Madame la Bâtonnière de Paris, chère Julie,
Monsieur le Président de la Conférence des Bâtonniers, cher Bruno,
Madame la Vice-présidente élue, chère Marie-Aimée,
Monsieur le Vice-président élu, cher Laurent,
Monsieur le Secrétaire, cher Florian,
Monsieur le Trésorier, cher Olivier,
Mesdames et Messieurs les membres du bureau, chers Alexandra, Rusen, Nathalie et Gilles,
Mesdames et Messieurs les Présidents et Présidentes de commission,
Mesdames et Messieurs les membres élus du Conseil national des barreaux,
Nous y voilà.
Cela fait des semaines que nous parlons de cette fin de mandature et nous y sommes.
Il s’agit de notre dernière assemblée générale et ce serait vous mentir de dire que je ne ressens pas une certaine émotion.
Et une fierté.
Je l’ai souvent répété – je le sais – mais je ne dirai jamais assez quels ont été mon bonheur et ma fierté de présider l’institution nationale représentative des 74 000 avocats de France à vos côtés.

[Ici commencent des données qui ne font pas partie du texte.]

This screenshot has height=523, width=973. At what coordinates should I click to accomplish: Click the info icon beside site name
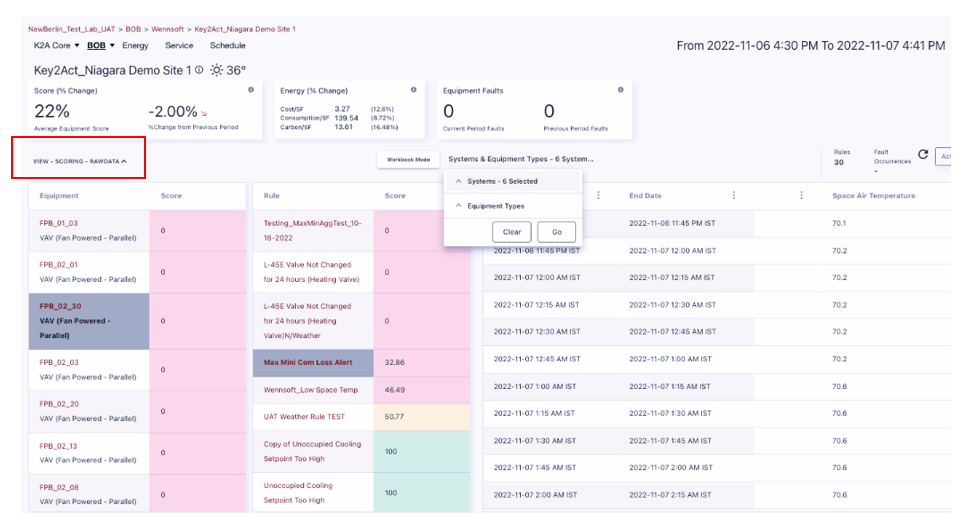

Fierté de voir chacun d’entre vous vous investir, travailler à faire progresser le Conseil national des barreaux, dans l’intérêt de la justice, dans l’intérêt des justiciables, dans l’intérêt de nos confrères.
Lorsque je me présentais à vous le 19 décembre 2020 en qualité de candidat à la présidence du CNB, je vous faisais part de mes intuitions et de ma vision de ce que pourrait être notre mandature :
« Les avocats d’abord, le droit pour tous ».
« N’ayons pas peur d’être corporatistes, puisque notre mission est d’intérêt général.
N’ayons pas de scrupules à défendre le secret professionnel, puisque c’est celui de nos clients.
N’ayons pas honte de défendre notre déontologie, puisqu’elle est la garantie des justiciables ».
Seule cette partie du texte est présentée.